同一ネットワーク内のユーザー同士が「合言葉」を介して、サーバーを介さずブラウザ間で直接ファイルを転送する機能です。

  • 解決する問題: 共有リンクの発行や権限設定の手間を省き、口頭で「合言葉」を伝えるだけでセキュアな受け渡しを可能にします。
  • プライバシー: 機密ファイルはデバイス間(Peer-to-Peer)で完結するため、サーバーに実体やログが残りません。
カテゴリ技術名用途
シグナリング
Rust (Axum) + Valkey
同一IPベースのルーム管理、合言葉のマッチング、サーバー間Pub/Sub通知。
リアルタイム通信
WebSockets
待機状態の同期、マッチング成立の通知、WebRTCのハンドシェイク。
データ転送
WebRTC (DataChannel)
ブラウザ間でのバイナリデータの直接ストリーミング転送。
一時状態管理
Valkey
合言葉のハッシュ保持(TTL付き)、同一ネットワーク内のユーザーリスト管理。

2. ベクトル検索を用いた抽象的検索

AIを用いてファイルの内容を多次元ベクトル化し、意味の近さを基に情報を検索する機能です。
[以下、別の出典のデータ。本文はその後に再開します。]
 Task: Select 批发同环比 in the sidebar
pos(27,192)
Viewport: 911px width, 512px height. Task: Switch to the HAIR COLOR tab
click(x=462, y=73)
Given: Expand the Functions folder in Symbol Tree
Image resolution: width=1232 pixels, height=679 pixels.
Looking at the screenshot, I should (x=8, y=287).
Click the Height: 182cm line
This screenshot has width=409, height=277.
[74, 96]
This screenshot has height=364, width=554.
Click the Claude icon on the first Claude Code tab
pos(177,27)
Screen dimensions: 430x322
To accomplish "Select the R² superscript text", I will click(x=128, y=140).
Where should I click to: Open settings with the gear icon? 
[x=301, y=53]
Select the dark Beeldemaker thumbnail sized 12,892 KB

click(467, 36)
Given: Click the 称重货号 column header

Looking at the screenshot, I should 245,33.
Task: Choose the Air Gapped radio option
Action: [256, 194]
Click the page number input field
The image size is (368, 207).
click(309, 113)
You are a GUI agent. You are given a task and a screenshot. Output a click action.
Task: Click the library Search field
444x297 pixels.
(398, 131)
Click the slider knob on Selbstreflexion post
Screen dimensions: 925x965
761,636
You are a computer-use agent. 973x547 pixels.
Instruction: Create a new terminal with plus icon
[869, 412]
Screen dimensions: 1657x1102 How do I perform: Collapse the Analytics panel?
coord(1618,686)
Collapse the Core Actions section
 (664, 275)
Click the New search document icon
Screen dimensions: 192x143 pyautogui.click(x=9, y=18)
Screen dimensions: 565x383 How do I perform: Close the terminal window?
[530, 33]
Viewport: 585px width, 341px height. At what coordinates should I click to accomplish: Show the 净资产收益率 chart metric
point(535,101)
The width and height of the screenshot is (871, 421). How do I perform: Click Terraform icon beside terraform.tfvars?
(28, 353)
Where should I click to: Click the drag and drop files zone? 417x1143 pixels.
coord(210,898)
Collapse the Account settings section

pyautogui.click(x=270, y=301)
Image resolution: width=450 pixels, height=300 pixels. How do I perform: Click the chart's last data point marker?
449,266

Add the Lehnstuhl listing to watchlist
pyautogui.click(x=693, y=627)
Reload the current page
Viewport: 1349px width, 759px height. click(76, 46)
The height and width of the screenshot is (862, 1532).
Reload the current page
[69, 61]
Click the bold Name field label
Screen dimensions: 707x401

  • 解決する問題: 「内容は覚えているが、ファイル名や保存場所がわからない」という問題を、曖昧なワード(例:「青い空の画像」「去年の会議資料」)で解決します。
  • 特徴: フォルダ整理に依存せず、AIが文脈を理解して関連性の高い情報を提示します。
カテゴリ技術名用途
ベクトルDB
Qdrant
高次元ベクトルの保存、および高速な類似度検索(HNSWアルゴリズム等)。
推論エンジン
Python (FastAPI)
multilingual-e5 等のモデルを用いた、テキストや画像の意味解析とベクトル化。
ストレージ
RustFS
永続化が必要なファイルの保存(S3互換API)。
フロントエンド
TanStack Start
型安全なSSR/CSRによる、高速かつチラつきのない検索UIの提供。

3. OCRを用いた画像内の文字列検索

画像内の文字情報を抽出し、キーワードとしてインデックス化する機能です。

  • 解決する問題: スクリーンショットや領収書など、画像の中にしかない情報をテキスト検索の対象にします。
カテゴリ技術名用途
OCRエンジン
PaddleOCR / EasyOCR
Python側で動作する、画像からの高精度な文字列抽出。
タスクキュー
Valkey
重いOCR処理を非同期で実行するためのメッセージブローカー。
情報収集
Plasmo (Browser Ext.)
ブラウザで閲覧したサイトの画像やテキストを自動で収集し、検索エンジンへ転送。


システムインフラ・監視

監視スタック

  • Grafana / Prometheus: APIのレスポンス遅延、P2P接続数、Valkeyの負荷、RustFSのストレージ使用量を可視化。
  • Loki: 全コンテナ(Rust, Python, DB)のログを一括管理。

認証・データベース

  • PostgreSQL: ユーザー情報、永続ファイルのメタデータ、共有設定の管理。
  • Session Management: Valkeyを利用したセッションストアにより、TanStack StartとRust間での高速かつセキュアな認証共有。